Ballim said Africa’s population of one billion would double by 2050. Most of these people would by then be living in cities, which could be used to the continent’s benefit.

“Africa has a growing middle class and skilled workforce, which has been shown to stimulate economic activities and consumerism.

“Standard Bank is already seeing a dramatic deepening in the financial services sector in countries like Nigeria.

“Mobile phone technology is already extensively embraced by Africans with more than 600 million active connections on the continent.”

Ballim and Accelerate Cape Town chief executive Guy Lundy agreed cities would become more important than nation states in terms of trade in coming decades.

But Ballim warned that South Africa could not assume to be the gateway into Africa, as other countries such as Brazil and China had better diplomatic relations than South Africa in a number of high-growth African countries.”

While the Chinese, the Indians and
the Brazilians had been expanding their business activities rapidly across Africa, it had taken most South African firms a while to grasp the economic opportunities of doing business there, Lundy said.

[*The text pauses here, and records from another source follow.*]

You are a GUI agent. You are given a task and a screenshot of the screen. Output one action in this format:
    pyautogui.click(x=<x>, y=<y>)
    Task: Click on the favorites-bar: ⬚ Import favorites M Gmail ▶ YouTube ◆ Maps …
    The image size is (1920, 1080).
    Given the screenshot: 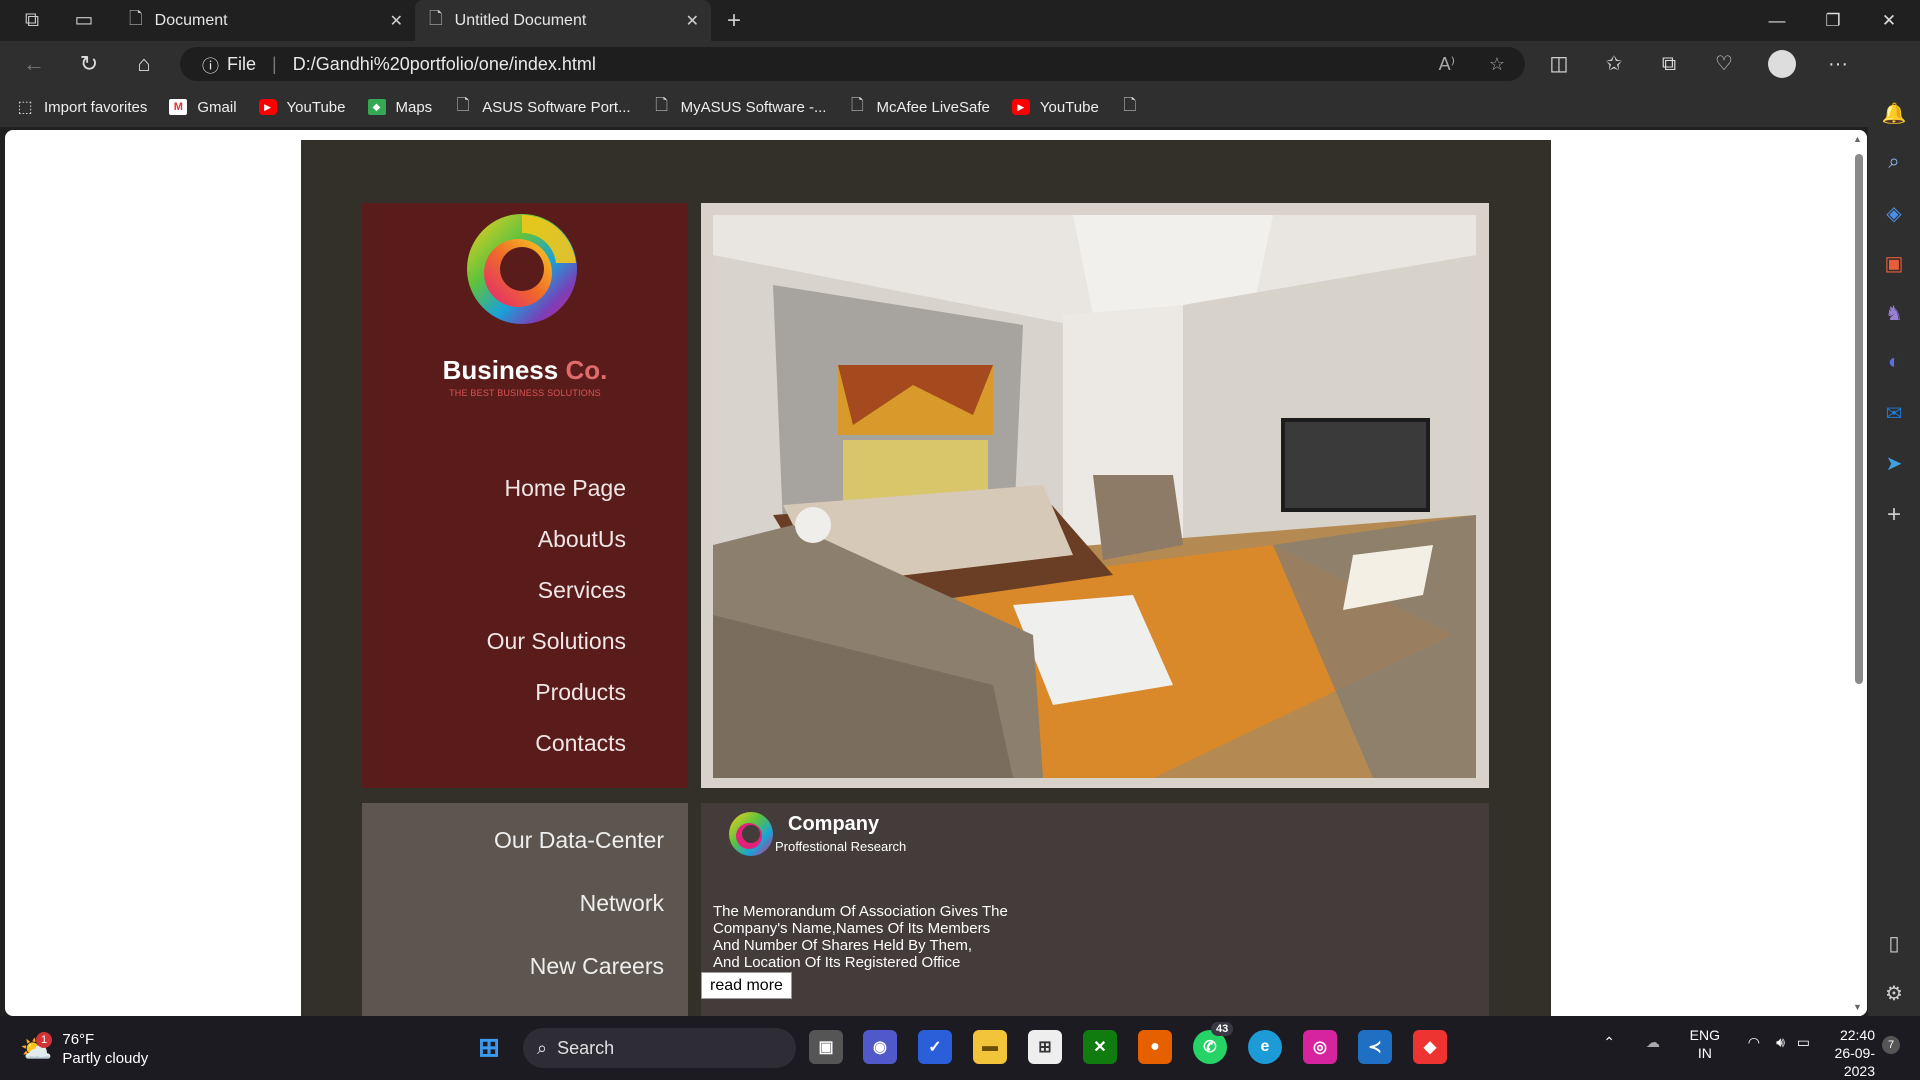 What is the action you would take?
    pyautogui.click(x=960, y=107)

But “corporate Cape Town can help position the city as a hub for doing business in Africa”.

Hinre Smit, the development manager in Africa at Distell, which has grown its exports to the rest of the continent, said it was important to find the right local business partner with sufficient cashflow, to get to know the preferences of African consumers, to rethink marketing strategies for each country, to employ skilled locals and to have “huge patience with permits and processes”.